I don’t think there’s a clear winner here. Both Fulltone’s and my scans are fine. It’s a roll-by-roll judgment call whether saving $5 in scanning charges is worth the couple hours I’d spend scanning the roll myself. But when I want scans with large pixel dimensions, it’s very good to know that my existing scanning setup produces good results.
While I had Fujifilm Velvia 50 in the Yashica-12, I met some colleagues for lunch in the hip Herron Morton neighborhood of Indianapolis. I brought the camera along and made a few photos on Talbott Street before I went home.
Most of the houses and apartment buildings in this part of town were built around the turn of the last century. When I moved to Indianapolis in 1994, Herron Morton had declined badly and was not a place I wanted to live. Now it’s gentrifying and I can’t afford to live here, except perhaps if I bought one of the few fixer-uppers left.
Little apartment buildings of four, six, and eight units are common in this part of Indy. I imagine they were once even more common, but during the years of decline so many buildings fell into disrepair and were demolished. Even now, there are plenty of vacant lots on Talbott Street.
I photographed this house because it is so unusual. Flat roofs aren’t common on residences here.
Some of the vacant lots have new homes on them. This one at least sort of matches the design of the older houses. Some of the new houses are ultra modern and don’t look like they belong here.
Here’s one that needs some tender loving care. I’m generally not a fan of fussy Victorian houses but this one looks good to me.
I am a fan of American Foursquares like this one. I’d love to live in a house like this, and sit on the porch on warm nights.
That’s all of the photos I took on my brief walk along Talbott Street.
Here in central Indiana, the trees changed colors slowly and dropped their leaves late.
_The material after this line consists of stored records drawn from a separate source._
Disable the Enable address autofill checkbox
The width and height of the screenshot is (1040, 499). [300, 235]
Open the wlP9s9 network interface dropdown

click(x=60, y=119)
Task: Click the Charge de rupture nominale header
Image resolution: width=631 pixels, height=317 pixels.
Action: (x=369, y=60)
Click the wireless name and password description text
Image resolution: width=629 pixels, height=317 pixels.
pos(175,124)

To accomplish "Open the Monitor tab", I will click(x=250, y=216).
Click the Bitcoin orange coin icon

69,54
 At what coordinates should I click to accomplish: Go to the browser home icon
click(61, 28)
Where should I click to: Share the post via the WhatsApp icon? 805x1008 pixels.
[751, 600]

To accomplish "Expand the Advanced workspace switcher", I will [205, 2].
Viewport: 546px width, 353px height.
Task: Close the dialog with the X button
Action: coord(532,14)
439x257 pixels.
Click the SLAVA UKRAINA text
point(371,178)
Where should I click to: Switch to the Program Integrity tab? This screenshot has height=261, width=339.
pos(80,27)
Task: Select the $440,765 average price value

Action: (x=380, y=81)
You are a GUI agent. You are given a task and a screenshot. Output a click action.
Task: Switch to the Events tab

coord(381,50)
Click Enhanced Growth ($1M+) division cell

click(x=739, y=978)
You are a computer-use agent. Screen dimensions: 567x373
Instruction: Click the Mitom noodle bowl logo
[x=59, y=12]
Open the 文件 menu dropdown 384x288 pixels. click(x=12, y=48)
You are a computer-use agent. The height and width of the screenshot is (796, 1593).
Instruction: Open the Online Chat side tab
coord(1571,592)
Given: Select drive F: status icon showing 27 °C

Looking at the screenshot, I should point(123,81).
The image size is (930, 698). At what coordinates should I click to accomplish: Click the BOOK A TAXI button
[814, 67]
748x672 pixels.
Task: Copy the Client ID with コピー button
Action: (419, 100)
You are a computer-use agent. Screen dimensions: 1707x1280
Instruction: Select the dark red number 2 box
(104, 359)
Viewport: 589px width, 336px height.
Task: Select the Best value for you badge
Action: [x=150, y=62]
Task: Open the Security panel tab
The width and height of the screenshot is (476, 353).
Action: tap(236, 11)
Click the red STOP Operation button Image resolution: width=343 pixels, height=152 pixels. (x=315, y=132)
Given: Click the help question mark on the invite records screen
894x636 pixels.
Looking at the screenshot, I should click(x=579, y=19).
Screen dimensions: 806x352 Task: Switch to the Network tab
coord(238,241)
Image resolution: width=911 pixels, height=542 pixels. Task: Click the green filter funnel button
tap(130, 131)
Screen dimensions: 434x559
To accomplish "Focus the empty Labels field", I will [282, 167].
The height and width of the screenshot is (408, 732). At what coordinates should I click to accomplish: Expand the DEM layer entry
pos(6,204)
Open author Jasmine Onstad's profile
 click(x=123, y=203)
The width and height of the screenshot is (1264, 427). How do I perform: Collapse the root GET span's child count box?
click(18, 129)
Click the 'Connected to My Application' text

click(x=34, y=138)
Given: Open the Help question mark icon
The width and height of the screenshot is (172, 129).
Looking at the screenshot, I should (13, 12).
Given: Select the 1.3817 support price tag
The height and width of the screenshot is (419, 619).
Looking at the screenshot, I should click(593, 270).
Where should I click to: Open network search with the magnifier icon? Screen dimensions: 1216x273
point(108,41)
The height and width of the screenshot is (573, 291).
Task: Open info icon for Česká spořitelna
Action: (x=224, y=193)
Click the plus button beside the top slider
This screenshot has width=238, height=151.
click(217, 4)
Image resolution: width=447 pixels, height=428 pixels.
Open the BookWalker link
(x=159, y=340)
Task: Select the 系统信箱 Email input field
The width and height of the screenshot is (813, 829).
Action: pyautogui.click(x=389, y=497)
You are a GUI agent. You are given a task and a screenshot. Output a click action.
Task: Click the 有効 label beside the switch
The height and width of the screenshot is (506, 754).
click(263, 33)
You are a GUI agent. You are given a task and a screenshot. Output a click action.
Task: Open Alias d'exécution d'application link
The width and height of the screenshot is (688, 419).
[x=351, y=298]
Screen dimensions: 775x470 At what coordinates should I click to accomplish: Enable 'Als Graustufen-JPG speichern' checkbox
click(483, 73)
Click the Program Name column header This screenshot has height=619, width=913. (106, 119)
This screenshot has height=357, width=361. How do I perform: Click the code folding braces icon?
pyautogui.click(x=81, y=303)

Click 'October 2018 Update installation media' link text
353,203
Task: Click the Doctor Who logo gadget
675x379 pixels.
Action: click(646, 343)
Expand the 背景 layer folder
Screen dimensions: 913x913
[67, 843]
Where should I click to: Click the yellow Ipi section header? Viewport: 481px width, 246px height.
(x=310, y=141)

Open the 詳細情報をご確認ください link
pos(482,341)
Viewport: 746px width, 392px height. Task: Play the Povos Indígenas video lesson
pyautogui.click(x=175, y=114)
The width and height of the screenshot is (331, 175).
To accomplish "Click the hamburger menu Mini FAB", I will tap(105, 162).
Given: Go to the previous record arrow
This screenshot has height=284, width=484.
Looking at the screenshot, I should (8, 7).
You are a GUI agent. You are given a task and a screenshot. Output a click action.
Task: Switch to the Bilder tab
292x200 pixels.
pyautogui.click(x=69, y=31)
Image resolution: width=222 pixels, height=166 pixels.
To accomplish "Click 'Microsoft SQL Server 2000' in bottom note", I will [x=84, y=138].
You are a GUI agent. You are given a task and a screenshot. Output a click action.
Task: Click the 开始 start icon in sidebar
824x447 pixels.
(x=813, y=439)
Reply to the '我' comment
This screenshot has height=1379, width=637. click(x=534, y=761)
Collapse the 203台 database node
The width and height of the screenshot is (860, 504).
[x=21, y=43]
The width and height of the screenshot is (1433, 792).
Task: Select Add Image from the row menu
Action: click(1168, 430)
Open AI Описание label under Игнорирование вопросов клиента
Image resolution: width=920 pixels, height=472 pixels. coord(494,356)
It made autumn seem to last a good long time. I know that autumn lasts the same amount of time every year regardless of the trees! But when the trees are bare, to me that’s when winter begins.
We had some good color this year, with strong reds and oranges abounding. I didn’t make a huge number of photos — some of them are on the roll of Fujifilm Superia X-tra 400 sitting here on my desk needing to be sent off for processing — but here are some that show our color this year.
I want to shoot slide film in the autumn, to capture all the color. You’d think I’d also want to shoot slide film in the spring, which is equally colorful. But no. In my mind, slide film is for autumn.
This slide film was a gift from Marcus Peddle, who sent it all the way from Korea. He sent me four rolls; I shot two of them this time. Thanks Marcus! It’s Fujifilm Velvia 50 in 120, so I put it into my Yashica-12.
I shot mostly around the house and along Zionsville’s Main Street, although I did shoot a little in Indianapolis, which I’ll share in a later post.
Downtown Zionsville is such a rich photography environment. We won’t live here forever — Zionsville is nice and all, but I miss Indianapolis a lot. After we move, though, I will miss being able to quickly pop downtown for some photography.
I’ve shot the Yashica-12 a lot in the last year or so, and I’m getting much better at using the grid on the focusing screen to make my subject straight.
In “the village” (as we call Zionsville within its original town limits), people take holidays seriously. Many homes decorate extensively.
The Main Street shops place season-appropriate stuff on the sidewalk. For this photo I should have chosen a narrower aperture and a slower shutter speed to get more depth of field.
I got the focus right on this one, and I love the shadow play.
This florist could have done more to decorate the front of this shop, but the pastel color of the window frames and door often make me stop for a photograph.
Closer to home, the trees along the back entrance to my subdivision were just starting to change when I made this. As I write this, every tree is ablaze with red, yellow, and orange. But I wrote this on the day before Halloween. By the day this post publishes, most of these leaves will have fallen.